Gáspár Nagy on software

coach, trainer and bdd addict, creator of SpecFlow; owner of Spec Solutions

Solving: How to test APIs with Gherkin? (#GivenWhenThenWithStyle – Challenge 21)

by Gáspár on March 22, 2021

Challenge 21 in the #GivenWhenThenWithStyle series by Gojko Adzic was how we should use Gherkin to specify API behavior. So here are your responses and my thoughts.

I think this was an open challenge and there is no clear “this is the way to go” option from those proposed, and this was also visible from the responses. This is especially true if we remove Option 4 from the basket – more about this later.

Having no clear winner means that probably we should instead think about the goals of our own project and see when/how a particular option would be helpful. So let me just go through each of the options and share what the responders said and some situations where I have seen these working.

The cuckoo’s egg – Option 4: Describe only behaviour

Let’s start with Option 4, because that one was a cuckoo’s egg: Those scenarios were not described in an API specific way at all.

It has been mentioned so many times that scenarios should be business-readable and focus on the problem and not the solution, therefore technical terms should be avoided.

But when we say business-readable, we should not only keep business analysts or domain experts in mind. There are some problems (like public APIs), where the “business” consists of developers or system integrators – so technical people. The statement is still true: focus on the problem and exclude the solution, but the “problem” might consist of details about the HTTP status codes and the JSON message format. Still, solution details, like the details of the web framework we use and its configuration should not be part of the scenarios. 

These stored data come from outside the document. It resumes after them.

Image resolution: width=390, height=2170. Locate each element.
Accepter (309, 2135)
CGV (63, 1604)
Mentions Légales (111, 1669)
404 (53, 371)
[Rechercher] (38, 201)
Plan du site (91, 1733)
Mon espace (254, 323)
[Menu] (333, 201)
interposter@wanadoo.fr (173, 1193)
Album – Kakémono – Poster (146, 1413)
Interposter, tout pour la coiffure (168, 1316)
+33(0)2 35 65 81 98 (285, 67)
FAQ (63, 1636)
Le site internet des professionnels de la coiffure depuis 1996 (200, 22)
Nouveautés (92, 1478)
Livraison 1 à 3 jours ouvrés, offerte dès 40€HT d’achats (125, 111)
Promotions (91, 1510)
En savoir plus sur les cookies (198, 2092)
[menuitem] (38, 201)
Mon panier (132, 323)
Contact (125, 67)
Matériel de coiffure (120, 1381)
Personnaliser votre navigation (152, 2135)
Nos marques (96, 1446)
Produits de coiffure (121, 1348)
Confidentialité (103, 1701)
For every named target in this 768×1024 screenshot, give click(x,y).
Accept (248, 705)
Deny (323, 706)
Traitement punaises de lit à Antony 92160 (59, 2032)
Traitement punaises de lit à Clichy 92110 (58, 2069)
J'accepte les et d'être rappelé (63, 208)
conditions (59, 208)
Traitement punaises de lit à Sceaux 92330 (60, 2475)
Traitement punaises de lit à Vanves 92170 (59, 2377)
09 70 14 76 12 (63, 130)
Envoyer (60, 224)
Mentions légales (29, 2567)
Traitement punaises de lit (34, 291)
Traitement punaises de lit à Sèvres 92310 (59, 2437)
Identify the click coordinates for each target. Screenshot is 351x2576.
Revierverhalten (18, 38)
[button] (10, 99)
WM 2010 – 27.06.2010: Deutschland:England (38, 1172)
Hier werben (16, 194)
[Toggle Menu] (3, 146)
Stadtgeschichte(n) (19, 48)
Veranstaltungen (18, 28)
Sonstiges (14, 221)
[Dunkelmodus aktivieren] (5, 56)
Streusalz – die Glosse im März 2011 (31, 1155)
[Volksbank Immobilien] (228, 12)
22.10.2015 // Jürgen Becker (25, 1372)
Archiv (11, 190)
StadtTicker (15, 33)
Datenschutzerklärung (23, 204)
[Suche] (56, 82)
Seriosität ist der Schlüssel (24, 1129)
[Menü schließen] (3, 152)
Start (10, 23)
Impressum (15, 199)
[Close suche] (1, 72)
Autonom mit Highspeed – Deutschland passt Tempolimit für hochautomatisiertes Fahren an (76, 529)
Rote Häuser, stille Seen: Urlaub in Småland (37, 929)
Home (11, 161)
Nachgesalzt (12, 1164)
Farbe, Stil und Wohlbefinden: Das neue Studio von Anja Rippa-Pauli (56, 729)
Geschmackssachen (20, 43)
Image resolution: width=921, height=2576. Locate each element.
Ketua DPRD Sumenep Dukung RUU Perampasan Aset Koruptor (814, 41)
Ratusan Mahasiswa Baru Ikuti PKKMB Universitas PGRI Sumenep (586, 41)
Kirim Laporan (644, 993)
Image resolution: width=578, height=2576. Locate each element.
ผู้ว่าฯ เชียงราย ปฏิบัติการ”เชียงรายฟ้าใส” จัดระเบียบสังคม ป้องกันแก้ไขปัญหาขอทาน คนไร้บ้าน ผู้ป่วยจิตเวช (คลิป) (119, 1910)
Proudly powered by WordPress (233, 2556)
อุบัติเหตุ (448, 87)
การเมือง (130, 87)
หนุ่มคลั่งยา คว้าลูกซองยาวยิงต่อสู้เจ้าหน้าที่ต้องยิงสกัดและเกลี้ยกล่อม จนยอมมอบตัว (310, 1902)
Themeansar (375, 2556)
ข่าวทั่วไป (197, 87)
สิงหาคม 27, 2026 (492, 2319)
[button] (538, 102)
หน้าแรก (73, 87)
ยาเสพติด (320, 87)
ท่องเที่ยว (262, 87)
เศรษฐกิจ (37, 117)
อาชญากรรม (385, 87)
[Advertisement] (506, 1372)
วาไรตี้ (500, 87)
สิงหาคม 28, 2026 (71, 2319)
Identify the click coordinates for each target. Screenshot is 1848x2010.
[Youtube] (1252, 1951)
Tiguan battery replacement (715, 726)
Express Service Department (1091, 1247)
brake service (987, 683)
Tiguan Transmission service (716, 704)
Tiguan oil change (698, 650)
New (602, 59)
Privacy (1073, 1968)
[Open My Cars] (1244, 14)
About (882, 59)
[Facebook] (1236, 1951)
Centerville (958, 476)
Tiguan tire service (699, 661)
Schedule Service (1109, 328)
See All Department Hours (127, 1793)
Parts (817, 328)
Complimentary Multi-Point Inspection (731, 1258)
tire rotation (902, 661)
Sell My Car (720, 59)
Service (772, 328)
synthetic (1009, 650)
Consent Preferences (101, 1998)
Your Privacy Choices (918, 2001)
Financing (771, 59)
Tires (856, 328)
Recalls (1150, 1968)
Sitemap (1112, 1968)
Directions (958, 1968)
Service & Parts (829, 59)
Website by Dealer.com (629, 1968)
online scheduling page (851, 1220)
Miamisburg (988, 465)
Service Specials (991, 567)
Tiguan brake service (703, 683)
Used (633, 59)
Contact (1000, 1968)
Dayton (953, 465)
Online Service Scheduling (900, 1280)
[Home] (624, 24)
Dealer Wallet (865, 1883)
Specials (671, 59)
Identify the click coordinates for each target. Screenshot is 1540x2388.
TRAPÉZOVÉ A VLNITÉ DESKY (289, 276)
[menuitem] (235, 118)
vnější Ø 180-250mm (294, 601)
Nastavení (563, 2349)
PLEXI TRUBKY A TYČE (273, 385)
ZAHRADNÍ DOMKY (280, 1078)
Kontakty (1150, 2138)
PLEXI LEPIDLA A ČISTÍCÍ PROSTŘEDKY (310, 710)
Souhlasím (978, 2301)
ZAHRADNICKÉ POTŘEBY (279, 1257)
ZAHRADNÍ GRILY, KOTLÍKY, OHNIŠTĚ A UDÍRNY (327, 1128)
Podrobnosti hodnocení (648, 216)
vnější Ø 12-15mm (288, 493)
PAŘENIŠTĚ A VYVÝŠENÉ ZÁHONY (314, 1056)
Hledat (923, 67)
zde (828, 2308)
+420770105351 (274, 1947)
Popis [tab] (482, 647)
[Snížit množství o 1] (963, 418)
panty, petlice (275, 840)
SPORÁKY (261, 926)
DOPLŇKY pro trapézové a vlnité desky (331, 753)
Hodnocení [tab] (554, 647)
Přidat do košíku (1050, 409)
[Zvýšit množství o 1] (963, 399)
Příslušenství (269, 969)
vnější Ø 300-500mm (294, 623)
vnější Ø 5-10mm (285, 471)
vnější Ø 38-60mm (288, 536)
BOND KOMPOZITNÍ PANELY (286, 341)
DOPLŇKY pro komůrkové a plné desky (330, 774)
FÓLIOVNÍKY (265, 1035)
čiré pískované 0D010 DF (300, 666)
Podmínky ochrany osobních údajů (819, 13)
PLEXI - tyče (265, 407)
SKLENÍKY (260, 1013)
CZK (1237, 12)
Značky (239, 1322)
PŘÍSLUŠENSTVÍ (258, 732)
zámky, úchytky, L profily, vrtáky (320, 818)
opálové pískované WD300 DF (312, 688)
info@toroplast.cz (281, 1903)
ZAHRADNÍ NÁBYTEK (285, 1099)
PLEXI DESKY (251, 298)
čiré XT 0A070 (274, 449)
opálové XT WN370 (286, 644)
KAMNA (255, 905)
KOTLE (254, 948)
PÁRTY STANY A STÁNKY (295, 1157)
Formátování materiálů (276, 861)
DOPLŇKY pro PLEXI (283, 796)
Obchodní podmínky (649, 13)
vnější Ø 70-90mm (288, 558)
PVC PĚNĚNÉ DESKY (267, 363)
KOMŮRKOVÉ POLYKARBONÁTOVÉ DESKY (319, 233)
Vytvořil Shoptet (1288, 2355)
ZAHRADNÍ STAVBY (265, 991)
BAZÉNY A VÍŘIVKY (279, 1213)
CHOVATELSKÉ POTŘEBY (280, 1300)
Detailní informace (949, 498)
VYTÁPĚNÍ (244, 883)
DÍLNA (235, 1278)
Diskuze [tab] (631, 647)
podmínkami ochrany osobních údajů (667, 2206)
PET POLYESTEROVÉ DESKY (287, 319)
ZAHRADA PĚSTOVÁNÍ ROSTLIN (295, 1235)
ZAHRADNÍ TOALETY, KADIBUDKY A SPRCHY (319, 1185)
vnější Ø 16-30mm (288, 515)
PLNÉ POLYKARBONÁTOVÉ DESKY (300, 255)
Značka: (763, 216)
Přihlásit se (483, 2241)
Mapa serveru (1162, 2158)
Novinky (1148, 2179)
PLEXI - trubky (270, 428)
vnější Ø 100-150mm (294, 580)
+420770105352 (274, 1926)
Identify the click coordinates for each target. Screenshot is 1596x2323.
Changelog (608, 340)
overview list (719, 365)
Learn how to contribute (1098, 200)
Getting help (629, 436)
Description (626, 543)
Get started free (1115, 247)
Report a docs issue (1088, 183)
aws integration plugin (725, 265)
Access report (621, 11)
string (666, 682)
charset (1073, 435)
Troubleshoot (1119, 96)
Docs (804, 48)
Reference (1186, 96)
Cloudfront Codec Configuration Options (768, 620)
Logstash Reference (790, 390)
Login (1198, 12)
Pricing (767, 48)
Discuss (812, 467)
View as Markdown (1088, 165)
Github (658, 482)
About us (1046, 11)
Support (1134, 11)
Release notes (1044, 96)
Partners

In the Formulation book, we call these parts of the living documentation “targeted documentation”. (The target group is not necessarily always developers. In one of my engineering-related projects, we had to make scenarios for the engineers with calculation details.) So we can say, this is targeted documentation for developers/integrators. 

But let’s get back to Option 4, which basically stated that we don’t need targeted scenarios for this group. Sounds odd, but this might be absolutely valid.

Just imagine the case: there is a clearly specified system. All important business functionalities are covered by examples expressed in a form of Gherkin scenarios. So you know what the system is able to do. 

The application has a REST API interface that comes with documentation of the endpoints and description of the different parameters of the endpoint. There are tools like OpenAPI/Swagger that can help you to define your API and it can even generate some reference documentation to present it. The documentation tools typically allow you to add a single “all-in” example request as well. (Note that this is not behavior, but syntax and semantics.)

Now the question should be: If we have scenarios for the business behavior and an API reference, do we need additional examples that show how the API works? 

There is no generic answer for this. Maybe we do, maybe we don’t. But this is a very important question to start with. Almost half of the responders said that they would not create targeted documentation for this particular case.

I have seen examples for both approaches. In cases where the particular API solves a small, specific problem, additional examples might not be necessary. If you try to post a message to LinkedIn, it either posts it or fails. The flow can be well described with a single example that the API reference documentation anyway includes.

But on the other hand where the API behaves quite differently depending on the context, additional scenarios might be helpful. Consider if a LinkedIn post would work in a way that when you try to post to a moderated group instead of your own feed, then depending on your role in that group, you might receive a special pending-approval result. This probably would need further examples to demonstrate and show what you can do with that result (e.g. use the returned ID to query the final outcome).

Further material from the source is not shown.